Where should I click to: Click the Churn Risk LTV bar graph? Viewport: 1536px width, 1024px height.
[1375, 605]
---
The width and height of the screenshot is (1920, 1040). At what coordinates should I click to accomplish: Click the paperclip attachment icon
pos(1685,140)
---
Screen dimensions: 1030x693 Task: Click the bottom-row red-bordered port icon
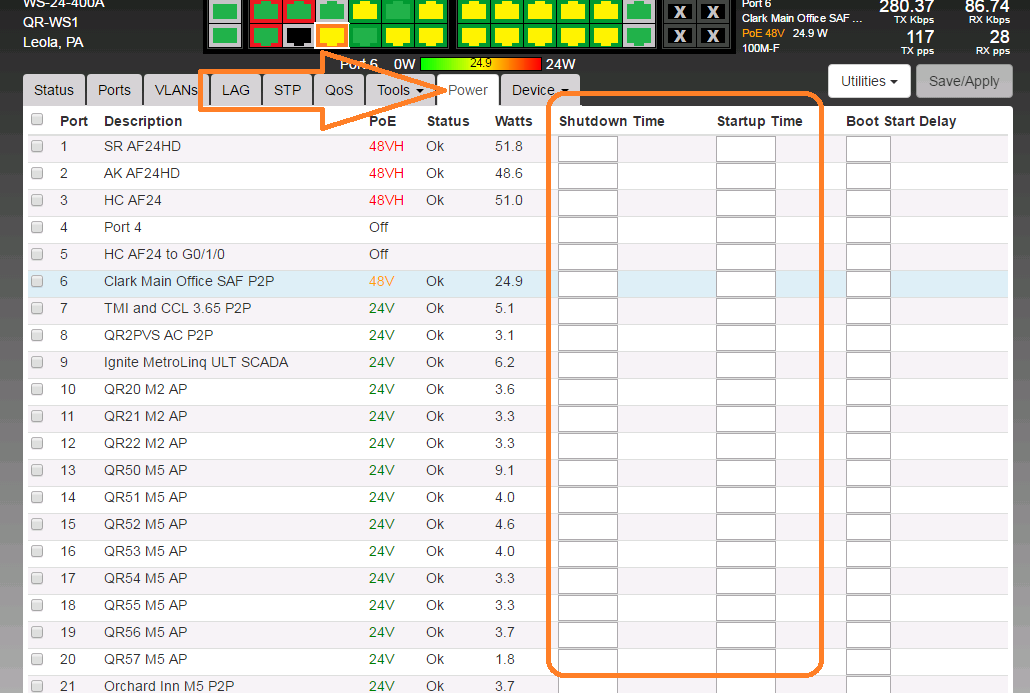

▶ [Do this]:
Copy out word for word the lines above, beginning with the line that contains "The width and" and continuing through the line that contains "pos(1685,140)", with both of those lines included.

▶ [Exercise response]:
The width and height of the screenshot is (1920, 1040). At what coordinates should I click to accomplish: Click the paperclip attachment icon
pos(1685,140)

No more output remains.